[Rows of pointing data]
>> begin

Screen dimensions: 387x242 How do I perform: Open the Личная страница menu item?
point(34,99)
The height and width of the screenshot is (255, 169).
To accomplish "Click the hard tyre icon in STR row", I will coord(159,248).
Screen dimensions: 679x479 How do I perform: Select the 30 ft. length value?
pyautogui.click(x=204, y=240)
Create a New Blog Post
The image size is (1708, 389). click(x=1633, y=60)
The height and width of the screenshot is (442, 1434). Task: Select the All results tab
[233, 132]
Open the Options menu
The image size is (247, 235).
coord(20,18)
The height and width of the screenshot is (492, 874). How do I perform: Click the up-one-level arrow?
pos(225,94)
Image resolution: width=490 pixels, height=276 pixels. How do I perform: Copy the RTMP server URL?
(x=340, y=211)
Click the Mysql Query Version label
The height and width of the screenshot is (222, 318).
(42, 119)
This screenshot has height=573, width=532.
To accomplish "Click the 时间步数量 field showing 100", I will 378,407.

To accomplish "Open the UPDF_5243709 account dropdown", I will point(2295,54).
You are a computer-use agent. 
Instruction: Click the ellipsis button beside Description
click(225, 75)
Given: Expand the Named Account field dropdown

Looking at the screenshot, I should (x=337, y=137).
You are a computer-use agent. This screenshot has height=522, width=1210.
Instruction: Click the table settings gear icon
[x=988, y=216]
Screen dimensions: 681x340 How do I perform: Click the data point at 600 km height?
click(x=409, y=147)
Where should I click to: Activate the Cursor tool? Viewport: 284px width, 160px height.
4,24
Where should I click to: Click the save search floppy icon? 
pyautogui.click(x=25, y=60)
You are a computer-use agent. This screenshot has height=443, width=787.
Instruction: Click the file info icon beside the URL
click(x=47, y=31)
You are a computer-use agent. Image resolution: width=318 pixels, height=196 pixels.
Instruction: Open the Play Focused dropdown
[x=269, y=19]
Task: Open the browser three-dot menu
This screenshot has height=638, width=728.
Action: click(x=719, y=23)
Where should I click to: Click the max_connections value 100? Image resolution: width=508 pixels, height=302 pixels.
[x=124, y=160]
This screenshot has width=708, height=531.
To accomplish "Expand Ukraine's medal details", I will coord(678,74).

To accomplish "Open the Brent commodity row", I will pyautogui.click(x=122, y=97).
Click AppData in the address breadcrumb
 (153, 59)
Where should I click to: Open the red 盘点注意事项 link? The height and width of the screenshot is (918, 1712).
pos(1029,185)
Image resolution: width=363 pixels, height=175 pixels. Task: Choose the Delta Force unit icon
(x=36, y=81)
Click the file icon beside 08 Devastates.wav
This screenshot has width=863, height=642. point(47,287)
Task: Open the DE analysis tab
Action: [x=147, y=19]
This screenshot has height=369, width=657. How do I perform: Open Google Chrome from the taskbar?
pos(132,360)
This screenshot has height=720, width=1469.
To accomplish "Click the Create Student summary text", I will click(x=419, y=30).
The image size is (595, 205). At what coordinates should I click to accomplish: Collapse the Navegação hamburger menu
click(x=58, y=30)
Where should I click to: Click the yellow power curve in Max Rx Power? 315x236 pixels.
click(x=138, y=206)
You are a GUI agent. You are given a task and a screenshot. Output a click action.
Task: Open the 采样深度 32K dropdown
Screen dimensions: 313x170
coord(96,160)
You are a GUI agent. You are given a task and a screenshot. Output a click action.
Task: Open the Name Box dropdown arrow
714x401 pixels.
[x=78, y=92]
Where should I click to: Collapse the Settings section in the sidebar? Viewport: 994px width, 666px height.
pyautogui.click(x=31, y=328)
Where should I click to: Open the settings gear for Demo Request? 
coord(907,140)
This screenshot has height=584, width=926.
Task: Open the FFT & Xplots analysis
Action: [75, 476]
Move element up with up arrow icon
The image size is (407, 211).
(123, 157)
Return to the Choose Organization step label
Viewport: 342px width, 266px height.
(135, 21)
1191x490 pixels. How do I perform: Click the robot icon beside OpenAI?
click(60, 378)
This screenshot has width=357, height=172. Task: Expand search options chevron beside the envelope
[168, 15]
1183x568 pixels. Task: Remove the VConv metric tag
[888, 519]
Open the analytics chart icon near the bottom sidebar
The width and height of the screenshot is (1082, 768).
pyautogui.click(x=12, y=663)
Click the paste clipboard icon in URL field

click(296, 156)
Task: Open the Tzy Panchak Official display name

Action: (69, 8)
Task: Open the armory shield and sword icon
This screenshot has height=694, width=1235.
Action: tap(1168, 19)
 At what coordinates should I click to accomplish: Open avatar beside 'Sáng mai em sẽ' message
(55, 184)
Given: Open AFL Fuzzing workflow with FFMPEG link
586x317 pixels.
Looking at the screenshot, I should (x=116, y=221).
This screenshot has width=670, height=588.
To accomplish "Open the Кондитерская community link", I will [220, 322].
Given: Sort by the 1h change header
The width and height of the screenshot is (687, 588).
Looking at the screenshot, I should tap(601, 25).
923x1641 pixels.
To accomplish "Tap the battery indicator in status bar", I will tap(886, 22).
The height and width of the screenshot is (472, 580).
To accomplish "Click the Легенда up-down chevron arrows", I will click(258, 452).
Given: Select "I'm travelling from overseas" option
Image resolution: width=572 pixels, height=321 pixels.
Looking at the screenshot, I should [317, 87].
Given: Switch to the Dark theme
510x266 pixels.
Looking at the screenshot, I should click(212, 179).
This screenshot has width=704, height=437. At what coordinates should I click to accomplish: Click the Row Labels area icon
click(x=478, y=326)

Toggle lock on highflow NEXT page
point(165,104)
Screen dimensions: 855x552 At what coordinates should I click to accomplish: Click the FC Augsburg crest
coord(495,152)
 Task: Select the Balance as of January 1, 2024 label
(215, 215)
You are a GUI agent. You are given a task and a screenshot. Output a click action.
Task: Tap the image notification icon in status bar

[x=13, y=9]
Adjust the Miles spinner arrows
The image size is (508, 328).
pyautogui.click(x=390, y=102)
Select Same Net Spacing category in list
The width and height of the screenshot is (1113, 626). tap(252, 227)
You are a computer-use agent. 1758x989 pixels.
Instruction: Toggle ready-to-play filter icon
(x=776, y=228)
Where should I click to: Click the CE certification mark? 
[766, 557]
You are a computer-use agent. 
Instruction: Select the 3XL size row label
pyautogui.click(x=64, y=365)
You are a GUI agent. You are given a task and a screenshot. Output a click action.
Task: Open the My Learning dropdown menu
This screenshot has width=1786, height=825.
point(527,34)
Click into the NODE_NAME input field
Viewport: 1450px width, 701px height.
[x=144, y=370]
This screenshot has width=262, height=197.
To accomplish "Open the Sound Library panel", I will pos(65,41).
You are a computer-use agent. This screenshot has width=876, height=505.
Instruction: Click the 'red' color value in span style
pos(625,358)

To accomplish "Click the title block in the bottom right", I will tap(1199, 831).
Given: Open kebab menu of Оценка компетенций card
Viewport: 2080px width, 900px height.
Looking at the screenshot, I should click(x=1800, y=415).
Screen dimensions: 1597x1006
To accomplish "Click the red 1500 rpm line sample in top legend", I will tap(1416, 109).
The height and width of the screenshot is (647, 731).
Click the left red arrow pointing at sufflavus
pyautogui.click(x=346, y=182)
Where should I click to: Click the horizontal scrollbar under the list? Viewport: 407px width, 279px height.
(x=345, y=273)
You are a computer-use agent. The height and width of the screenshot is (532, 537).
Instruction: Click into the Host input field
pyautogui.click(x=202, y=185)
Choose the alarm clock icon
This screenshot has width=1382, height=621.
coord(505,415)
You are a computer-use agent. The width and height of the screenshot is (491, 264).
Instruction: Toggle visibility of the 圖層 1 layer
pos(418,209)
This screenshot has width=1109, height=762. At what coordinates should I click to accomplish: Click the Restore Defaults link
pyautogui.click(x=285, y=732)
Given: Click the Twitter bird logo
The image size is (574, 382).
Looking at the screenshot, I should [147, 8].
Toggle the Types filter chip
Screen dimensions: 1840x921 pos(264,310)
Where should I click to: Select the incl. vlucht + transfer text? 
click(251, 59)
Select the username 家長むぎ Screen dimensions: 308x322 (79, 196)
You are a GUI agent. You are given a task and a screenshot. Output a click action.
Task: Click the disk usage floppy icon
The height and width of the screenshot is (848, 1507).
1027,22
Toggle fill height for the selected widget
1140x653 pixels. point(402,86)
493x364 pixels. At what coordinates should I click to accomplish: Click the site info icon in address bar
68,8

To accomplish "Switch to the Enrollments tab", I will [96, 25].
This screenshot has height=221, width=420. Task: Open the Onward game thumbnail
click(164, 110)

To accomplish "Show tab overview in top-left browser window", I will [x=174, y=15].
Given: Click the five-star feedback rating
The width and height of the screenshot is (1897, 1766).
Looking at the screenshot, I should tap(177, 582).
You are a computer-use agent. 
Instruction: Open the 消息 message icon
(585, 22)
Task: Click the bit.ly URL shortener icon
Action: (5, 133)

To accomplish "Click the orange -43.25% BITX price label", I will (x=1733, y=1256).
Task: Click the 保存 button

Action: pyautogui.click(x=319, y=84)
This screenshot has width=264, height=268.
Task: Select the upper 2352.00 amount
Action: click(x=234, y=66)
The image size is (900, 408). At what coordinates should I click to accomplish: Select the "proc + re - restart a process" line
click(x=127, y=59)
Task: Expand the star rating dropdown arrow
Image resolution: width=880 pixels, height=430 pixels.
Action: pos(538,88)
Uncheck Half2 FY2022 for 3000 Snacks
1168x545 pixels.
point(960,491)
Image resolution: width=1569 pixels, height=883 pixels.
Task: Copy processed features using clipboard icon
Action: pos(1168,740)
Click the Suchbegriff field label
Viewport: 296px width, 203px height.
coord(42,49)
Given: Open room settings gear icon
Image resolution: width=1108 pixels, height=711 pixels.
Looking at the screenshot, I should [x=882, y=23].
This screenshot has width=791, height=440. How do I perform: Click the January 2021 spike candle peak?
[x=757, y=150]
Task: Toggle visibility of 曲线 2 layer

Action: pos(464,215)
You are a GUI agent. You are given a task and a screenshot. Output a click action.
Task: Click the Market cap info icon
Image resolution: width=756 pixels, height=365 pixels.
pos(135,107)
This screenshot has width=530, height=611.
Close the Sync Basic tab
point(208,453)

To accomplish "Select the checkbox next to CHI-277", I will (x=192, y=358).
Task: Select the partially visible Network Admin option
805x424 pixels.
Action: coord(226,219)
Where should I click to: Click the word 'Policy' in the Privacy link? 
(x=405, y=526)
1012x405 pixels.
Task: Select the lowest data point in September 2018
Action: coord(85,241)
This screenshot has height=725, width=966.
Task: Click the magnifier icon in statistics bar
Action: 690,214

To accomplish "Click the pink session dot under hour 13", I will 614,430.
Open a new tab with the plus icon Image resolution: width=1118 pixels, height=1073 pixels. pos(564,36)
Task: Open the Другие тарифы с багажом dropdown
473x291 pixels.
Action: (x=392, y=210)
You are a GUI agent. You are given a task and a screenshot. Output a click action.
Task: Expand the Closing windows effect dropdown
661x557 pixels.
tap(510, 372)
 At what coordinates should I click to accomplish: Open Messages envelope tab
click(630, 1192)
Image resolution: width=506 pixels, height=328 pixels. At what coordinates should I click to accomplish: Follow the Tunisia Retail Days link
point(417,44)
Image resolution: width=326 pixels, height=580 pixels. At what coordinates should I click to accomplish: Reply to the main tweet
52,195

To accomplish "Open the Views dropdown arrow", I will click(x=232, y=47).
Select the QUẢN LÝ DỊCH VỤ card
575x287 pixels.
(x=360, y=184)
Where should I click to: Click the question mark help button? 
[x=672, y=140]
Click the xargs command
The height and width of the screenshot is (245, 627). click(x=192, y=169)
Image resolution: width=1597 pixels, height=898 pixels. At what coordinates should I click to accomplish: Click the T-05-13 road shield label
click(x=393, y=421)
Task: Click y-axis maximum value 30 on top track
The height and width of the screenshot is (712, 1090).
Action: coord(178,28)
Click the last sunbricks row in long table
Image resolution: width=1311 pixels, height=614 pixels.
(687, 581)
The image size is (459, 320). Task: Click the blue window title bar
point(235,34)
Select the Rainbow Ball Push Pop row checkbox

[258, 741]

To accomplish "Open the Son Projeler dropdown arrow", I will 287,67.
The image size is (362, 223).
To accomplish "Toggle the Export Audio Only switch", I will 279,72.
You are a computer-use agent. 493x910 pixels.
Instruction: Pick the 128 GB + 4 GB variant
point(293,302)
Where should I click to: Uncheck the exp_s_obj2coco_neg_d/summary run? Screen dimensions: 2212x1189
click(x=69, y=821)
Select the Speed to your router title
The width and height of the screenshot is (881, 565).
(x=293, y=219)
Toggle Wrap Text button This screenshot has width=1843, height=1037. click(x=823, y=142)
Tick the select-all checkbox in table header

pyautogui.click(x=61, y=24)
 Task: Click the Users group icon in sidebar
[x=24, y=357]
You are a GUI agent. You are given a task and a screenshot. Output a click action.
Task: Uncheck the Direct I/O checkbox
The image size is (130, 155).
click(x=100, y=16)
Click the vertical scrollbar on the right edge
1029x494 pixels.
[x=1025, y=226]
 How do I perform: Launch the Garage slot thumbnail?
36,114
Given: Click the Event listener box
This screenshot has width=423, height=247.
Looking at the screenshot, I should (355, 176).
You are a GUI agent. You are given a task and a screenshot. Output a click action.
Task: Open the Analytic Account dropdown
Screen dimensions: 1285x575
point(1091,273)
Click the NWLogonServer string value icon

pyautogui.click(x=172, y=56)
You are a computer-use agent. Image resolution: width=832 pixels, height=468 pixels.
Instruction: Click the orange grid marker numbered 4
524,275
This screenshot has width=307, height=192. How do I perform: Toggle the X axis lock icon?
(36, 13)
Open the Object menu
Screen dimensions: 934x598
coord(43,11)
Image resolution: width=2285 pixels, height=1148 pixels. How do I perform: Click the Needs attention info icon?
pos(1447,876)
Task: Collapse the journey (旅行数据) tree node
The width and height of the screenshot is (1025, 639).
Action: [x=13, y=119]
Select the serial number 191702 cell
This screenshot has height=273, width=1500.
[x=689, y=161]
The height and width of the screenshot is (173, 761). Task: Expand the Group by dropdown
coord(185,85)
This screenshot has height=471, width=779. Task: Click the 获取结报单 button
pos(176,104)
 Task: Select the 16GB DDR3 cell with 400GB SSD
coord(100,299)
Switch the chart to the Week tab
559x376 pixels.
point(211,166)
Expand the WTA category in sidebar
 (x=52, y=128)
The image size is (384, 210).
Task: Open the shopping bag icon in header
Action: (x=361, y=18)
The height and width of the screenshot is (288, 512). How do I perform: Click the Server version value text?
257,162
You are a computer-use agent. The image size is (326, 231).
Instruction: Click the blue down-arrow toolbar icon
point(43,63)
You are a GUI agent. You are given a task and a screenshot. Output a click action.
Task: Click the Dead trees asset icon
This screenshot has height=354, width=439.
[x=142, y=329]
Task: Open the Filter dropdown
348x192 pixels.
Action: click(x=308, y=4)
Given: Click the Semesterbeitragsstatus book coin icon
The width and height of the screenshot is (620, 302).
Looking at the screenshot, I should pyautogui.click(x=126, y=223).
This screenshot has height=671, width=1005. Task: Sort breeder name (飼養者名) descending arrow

>> end

DIRECTIVE:
Format the records from the line containing "Toggle Wrap Text" through the line containing "[x=24, y=357]", inclusive, as a numbered list, leaving out any blank lines.

RESULT OF THE TASK:
1. Toggle Wrap Text button This screenshot has width=1843, height=1037. click(x=823, y=142)
2. Tick the select-all checkbox in table header
3. pyautogui.click(x=61, y=24)
4.  Task: Click the Users group icon in sidebar
5. [x=24, y=357]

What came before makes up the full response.